Page:
────────────────────

Relative to the Newtonian contribution, we expect conservative PN accelerations to be smaller by a factor of roughly ∼20ⁿ on average over an orbit, where n is the PN order. The 2.5-PN contribution is further suppressed by a factor of ∼100 due to the mass ratio, making it de facto the least important term in the adopted EoM. In addition to point mass terms, the disc monopole and quadrupole both can contribute at |$\sim 1~{{\ \rm per\ cent}}$| relative level, given the baseline values in Valtonen et al. (2019). The PN cross-terms are suppressed by a further factor of ∼20, contributing at the |$\sim 0.1~{{\ \rm per\ cent}}$| level. Note that these rough expectations are confirmed a posteriori throughout our numerical integrations, an example of which is shown in Fig. 2. Crucially, both disc and cross-term contributions to the EoM had previously been neglected in the PBM, despite being orders of magnitude larger than even the 2.5-PN radiation reaction force.

Given the EoM and a set of initial conditions, our first goal is to efficiently determine the time at which the secondary black hole impacts the disc, or equivalently intersects the z = 0 plane. To achieve this, we integrate the EoM with the eighth-order Runge–Kutta implementation ‘DOP853’ of the scipy solve_ivp package (Virtanen et al. 2020) and extract the z component of the secondary’s position vector. To find the epochs of the impacts, we search for all local maxima of the function |1/z| with the scipy find_peaks function, further refining the impact times with the in-built interpolation feature ‘dense_output’ of solve_ivp. We perform several resolution studies, finding that a choice of the integrator parameter r_tol = 10⁻⁵ and a temporal interpolation resolution of 120 h assures that the numerical error in the impact timings remains below ∼1 h for all reasonable initial conditions. A single run of the integration and interpolation pipeline requires approximately 0.8 s of computation time, as opposed to several minutes when the same accuracy is requested without interpolation.

────────────────────

Recorded information:
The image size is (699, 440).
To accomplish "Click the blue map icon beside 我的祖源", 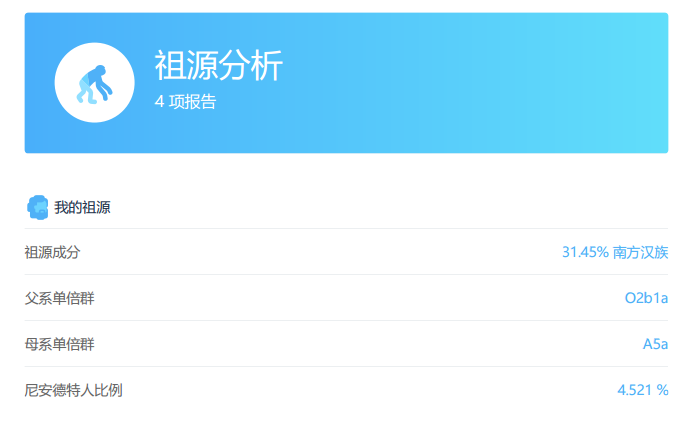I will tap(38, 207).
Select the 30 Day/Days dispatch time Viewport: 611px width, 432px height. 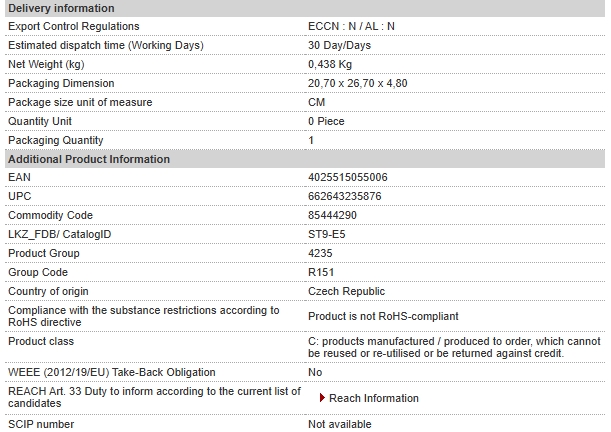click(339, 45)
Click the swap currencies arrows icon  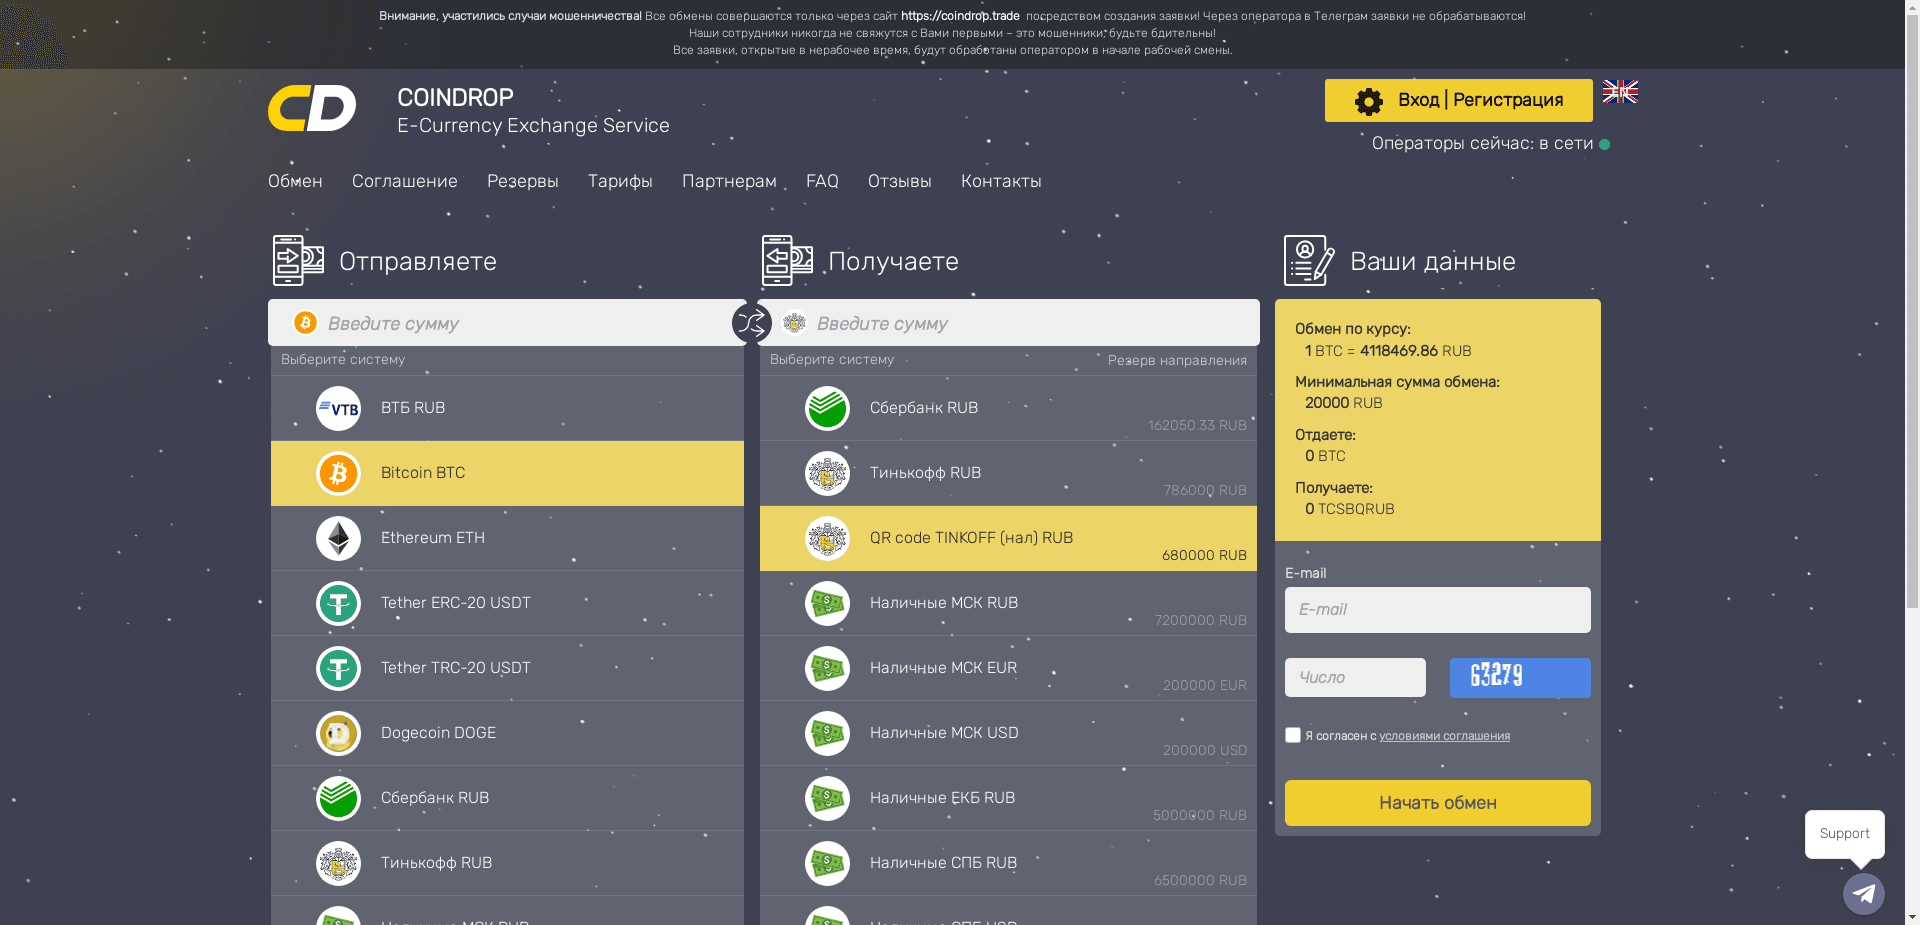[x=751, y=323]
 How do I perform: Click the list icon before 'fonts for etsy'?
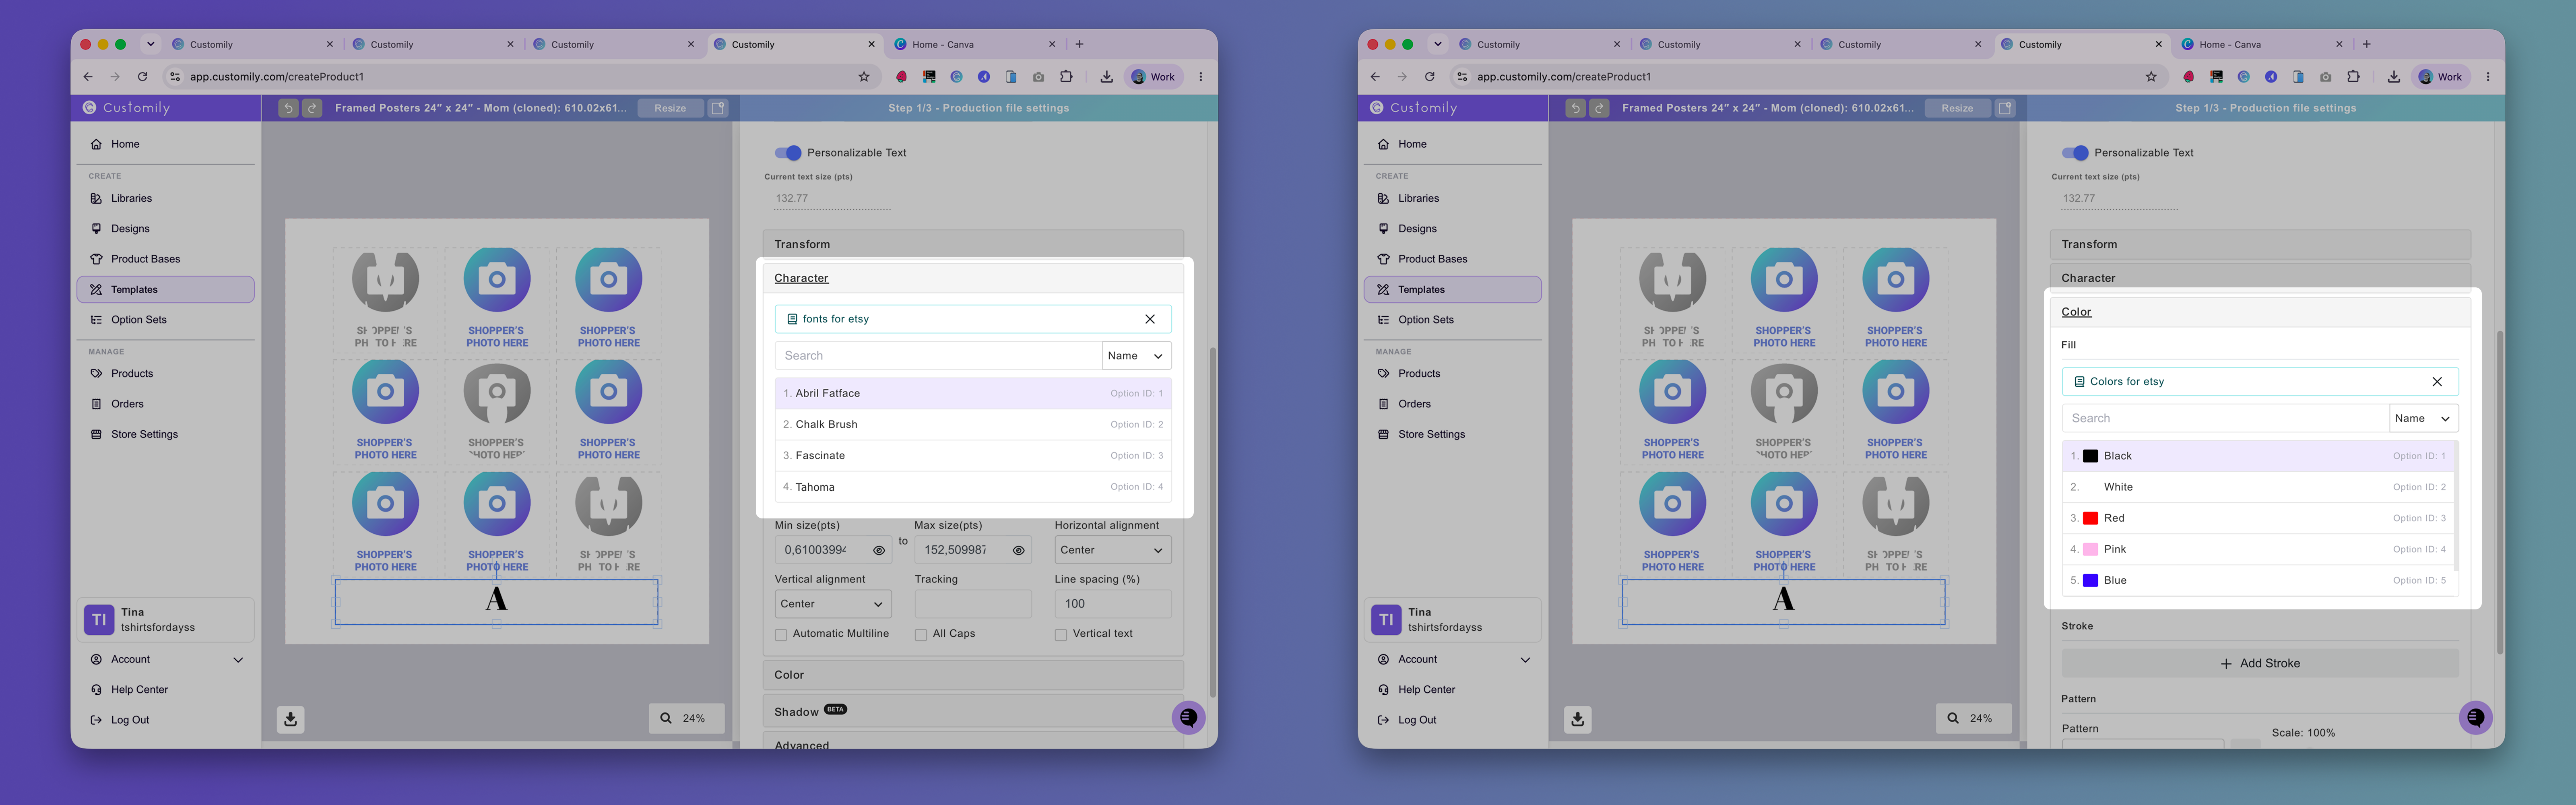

────────────────────

Task instructions:
A – Answer the following questions using the passage on orbital integration above.
(i) By what factor is the 2.5-PN contribution further suppressed because of the mass ratio?
(ii) Which scipy function is used to locate the local maxima of |1/z|?
(iii) Approximately how much computation time does a single run of the integration and interpolation pipeline require?
B – For each statement below, state whether it agrees with the passage on orbital integration above. Support each answer with the deciding words of the passage.
(i) Disc and cross-term contributions to the equations of motion had previously been included in the PBM.
(ii) The equations of motion are integrated with an eighth-order Runge–Kutta implementation.
(iii) Without interpolation, achieving the same accuracy takes less than a second.

Worked solutions:
A –
(i) A factor of ∼100.
(ii) The find_peaks function.
(iii) Approximately 0.8 s.

B –
(i) No: "both disc and cross-term contributions to the EoM had previously been neglected in the PBM"
(ii) Yes: "we integrate the EoM with the eighth-order Runge–Kutta implementation ‘DOP853’"
(iii) No: "as opposed to several minutes when the same accuracy is requested without interpolation"